DEFINITION of 'Jumpstart Our Business Startups Act - JOBS'

The Jumpstart Our Business Startups (JOBS) Act is a U.S. piece of legislation that was signed into law by President Barack Obama on April 5, 2012 that allays some of the regulations instituted by the Securities And Exchange Commission (SEC) on small businesses. The Jumpstart Our Business Startups Act, for exmaple, loosens restrictions on capital raising for small businesses, such as allowing them to go public (IPO) with less than $1 billion in annual gross revenue and giving more legitimacy to the practice of crowd-funding (where firms can solicit publicly for investments) such as funds raised through platforms like Kickstarter.

BREAKING DOWN 'Jumpstart Our Business Startups Act - JOBS'

The JOBS Act is geared towards allowing firms with potentially innovative ideas to hit the ground running without the obstacle of strict regulatory requirements. However, given the loosening of restrictions, along with allowing for new sources of capital raising, it comes with new provisions protecting potential small investors, such as requiring startups utilizing crowdfunding to register with the SEC and provide information on their financial health and risks. Others have suggested that small individual investors are not finanically sophisticated enough or lack the financial education or knowledge needed to invest in early-stage companies.

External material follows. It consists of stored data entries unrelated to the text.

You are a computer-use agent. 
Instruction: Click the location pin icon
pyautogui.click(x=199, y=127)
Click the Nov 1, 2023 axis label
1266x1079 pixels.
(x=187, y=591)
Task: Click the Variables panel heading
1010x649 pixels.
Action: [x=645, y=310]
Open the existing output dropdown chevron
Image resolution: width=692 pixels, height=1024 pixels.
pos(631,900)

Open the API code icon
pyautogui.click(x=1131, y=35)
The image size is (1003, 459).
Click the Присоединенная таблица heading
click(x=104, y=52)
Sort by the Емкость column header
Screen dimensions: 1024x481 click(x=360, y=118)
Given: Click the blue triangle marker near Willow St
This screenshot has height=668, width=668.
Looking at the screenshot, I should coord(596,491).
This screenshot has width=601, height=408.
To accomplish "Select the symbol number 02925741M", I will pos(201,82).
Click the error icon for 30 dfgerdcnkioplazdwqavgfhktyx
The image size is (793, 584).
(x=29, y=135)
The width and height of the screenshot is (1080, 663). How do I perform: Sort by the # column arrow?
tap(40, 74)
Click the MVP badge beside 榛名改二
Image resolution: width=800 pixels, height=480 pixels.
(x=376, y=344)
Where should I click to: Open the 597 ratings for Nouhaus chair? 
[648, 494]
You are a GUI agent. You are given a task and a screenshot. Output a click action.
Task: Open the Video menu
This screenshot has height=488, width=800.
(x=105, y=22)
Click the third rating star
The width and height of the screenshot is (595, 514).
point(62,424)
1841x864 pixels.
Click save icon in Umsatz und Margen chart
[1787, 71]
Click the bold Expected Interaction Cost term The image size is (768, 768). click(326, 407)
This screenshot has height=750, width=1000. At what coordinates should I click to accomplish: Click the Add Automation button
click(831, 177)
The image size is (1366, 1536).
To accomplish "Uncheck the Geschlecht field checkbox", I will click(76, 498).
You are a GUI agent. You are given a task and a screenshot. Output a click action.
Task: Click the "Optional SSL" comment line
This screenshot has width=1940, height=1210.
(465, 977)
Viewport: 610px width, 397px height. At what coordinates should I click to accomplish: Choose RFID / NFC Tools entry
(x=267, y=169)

The JOBS Act specifically targets "emerging growth companies," which the SEC defines as as an issuer of capita; with total annual gross revenues of less than $1 billion during its most recently completed fiscal year. The purpose is to provide easier access to capital for companies considered to be the nation's most important source for job creation and stems from the spike in unemployment seen following the 2008 financial crisis and Great Recession. Part of this access to capital includes the ability for emerging growth companies to seek money from small individual investors - or non-accreddited investors - through crowdfunding platforms such as Kickstarter or GoFundMe.

Crowdfunding is a way for companies or individuals to raise money by accumulating relatively small amounts from many individual contributors. The JOBS Act specifically is concerned with equity (or investment) crowdfunding, whereby ownership shares are sold - sometimes on a fractional share basis. This is different from donation-based crowdfunding platforms (which Kickstarter and GoFundMe tend to feature), whereby companies do not offer any debt or equity stake in return for contributions, rather contributors may receive discounts on certain items or receive early access to a company's new products.

To date, the crowdfunding mechanism and allowances spelled out by the JOBS Act has not gained much traction, and there are not many important cases yet of a company taking advantage of this form of capital raising.